■ Task objective
Extend the news article below on the doctor shortage in Colorado, starting after its final paragraph.

NewsNews5 Investigates


News5 Investigates: Doctor shortage impacting Colorado health care

Nationwide estimate 121,900 doctors short by 2032
Posted at 3:23 PM, Feb 06, 2020
and last updated 2020-02-10 20:37:40-05

COLORADO SPRINGS — News5 Investigates America's doctor shortage. If you've tried calling your doctor only to be told the next available appointment is weeks or even months away you aren't alone. Our investigation reveals Colorado Springs hospitals are not immune from the shortage and are working hard to find solutions.

"We can see it. We are all feeling it," said UCHealth Urgent Care and Family Practice Doctor Ian Tullberg.

He says a nationwide doctor shortage leads to a packed schedule and frustrated patients waiting longer than they should for care.

"Within about 10 to 13 years the United States is going to be about 50,000 doctors short, primary care physicians short it in order to serve the population that we actually have and that is a huge thing that is not going away now," said Dr. Tullberg.

The Association of American Medical Colleges says there's expected to be a doctor shortfall of almost 122,000 doctors nationwide by 2032. Plus, the demand for care is expected to rise with the aging Baby Boomer generation. The number of people older than 65 is set to increase by 48% by 2032.

Doctor Erik Wallace is working to train the next generation of doctors at the University of Colorado School of Medicine in Colorado Springs.

“It's hard to know where we're going to be 5, 10, 20 years down the road. My hope is that were in a very much better position than we are right now but it is a little bit frightening,” said Dr. Wallace.

■ Dataset
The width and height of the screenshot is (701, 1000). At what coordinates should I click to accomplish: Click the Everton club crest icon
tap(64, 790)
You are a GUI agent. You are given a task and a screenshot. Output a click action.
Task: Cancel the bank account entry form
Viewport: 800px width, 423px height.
---
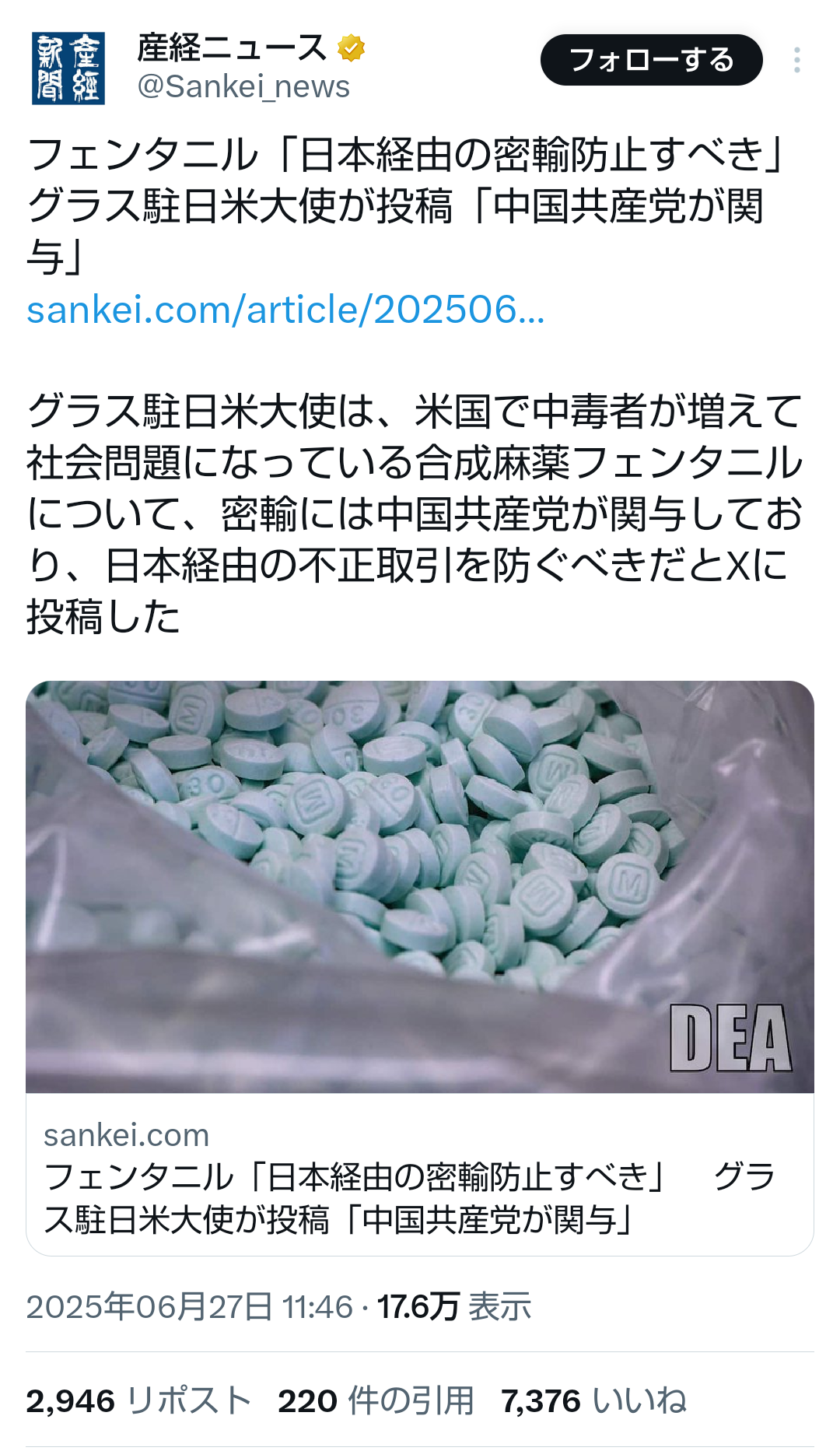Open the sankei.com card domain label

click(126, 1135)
---
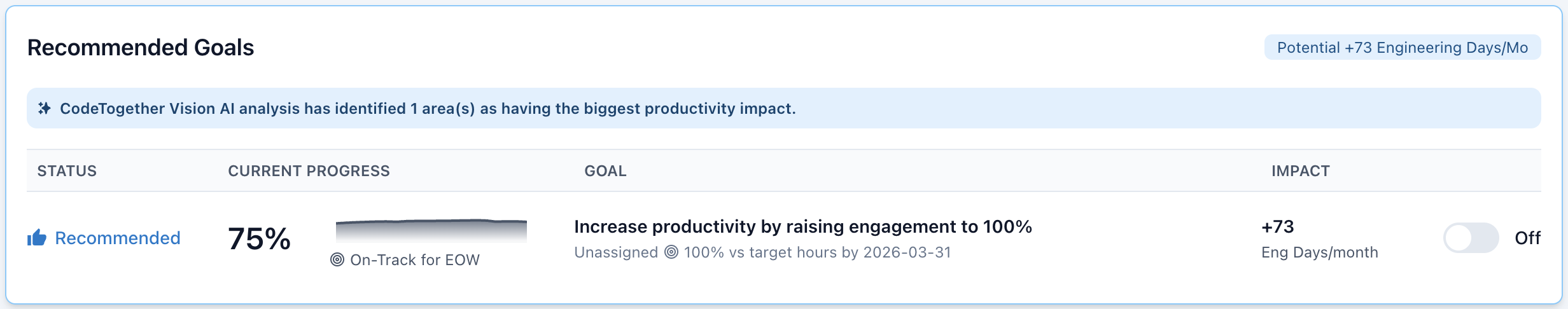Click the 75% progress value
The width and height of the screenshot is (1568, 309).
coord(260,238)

■ Expected answer
He says the numbers show more students are eager to go into the medical field.

“When we looked at on application numbers to CU School of Medicine we are getting more and more applications each year. So we take 184 new students for per year and this year we had exceeded 10,000 applications for this 180 spots," Dr. Wallace said. "So is the interest there? Absolutely.”

But Dr. Wallas says until lawmakers invest in addressing the doctor shortage, students who could help meet the need will be turned away because there just isn't enough funding to provide more opportunities.

“So that is a challenge that our community faces, but it's also a potential opportunity especially if the funding sources can be sorted out which is the most complex piece of it,” said Dr. Wallace.

In Colorado Springs alone, experts say hospitals are facing a shortage of more than 100 primary care doctors. Centura Health is working to close the gap. Sending us the following statement: "Centura supports efforts that address the physician shortage by increasing educational and training opportunities and reducing the costs needed to become a physician."

"Over the last couple years we've been very purposeful in trying to bring in additional 50 primary care providers and we are well on our way having brought on 35 already," said Penrose St. Francis Chief Medical Officer Bill Plauth.

Training the next generation of doctors takes time. It's why doctors with full schedules say this issue can't wait.

"Out of high school the fastest you're going to get that done is about 11 years. That is the fastest. So let's say we increase medical schools substantially in the next couple years we're not going to see any benefits of that minimum for 11 years and that's not happening you're not seeing medical schools pop up all over the place," said Dr. Tullberg.

Despite the challenges of a doctor shortage in the years and decades to come, hospitals in the UCHealth system say they'll be leaning on virtual visits with patients and new technology to help meet the needs of patients quicker.

"Just looking at what technology is going to be able to do for us in the upcoming future is just going to be huge. It will help that burden, but unfortunately we are going to be facing this issue for quite a long time," said Dr. Tullberg.

Another reason the clock is ticking on this issue is because in the next decade, 2 out of every 5 doctors will be over 65 and could retire. Many experts believe the extra demand on doctors is leading to burnout and could spark earlier retirements for doctors in the years to come.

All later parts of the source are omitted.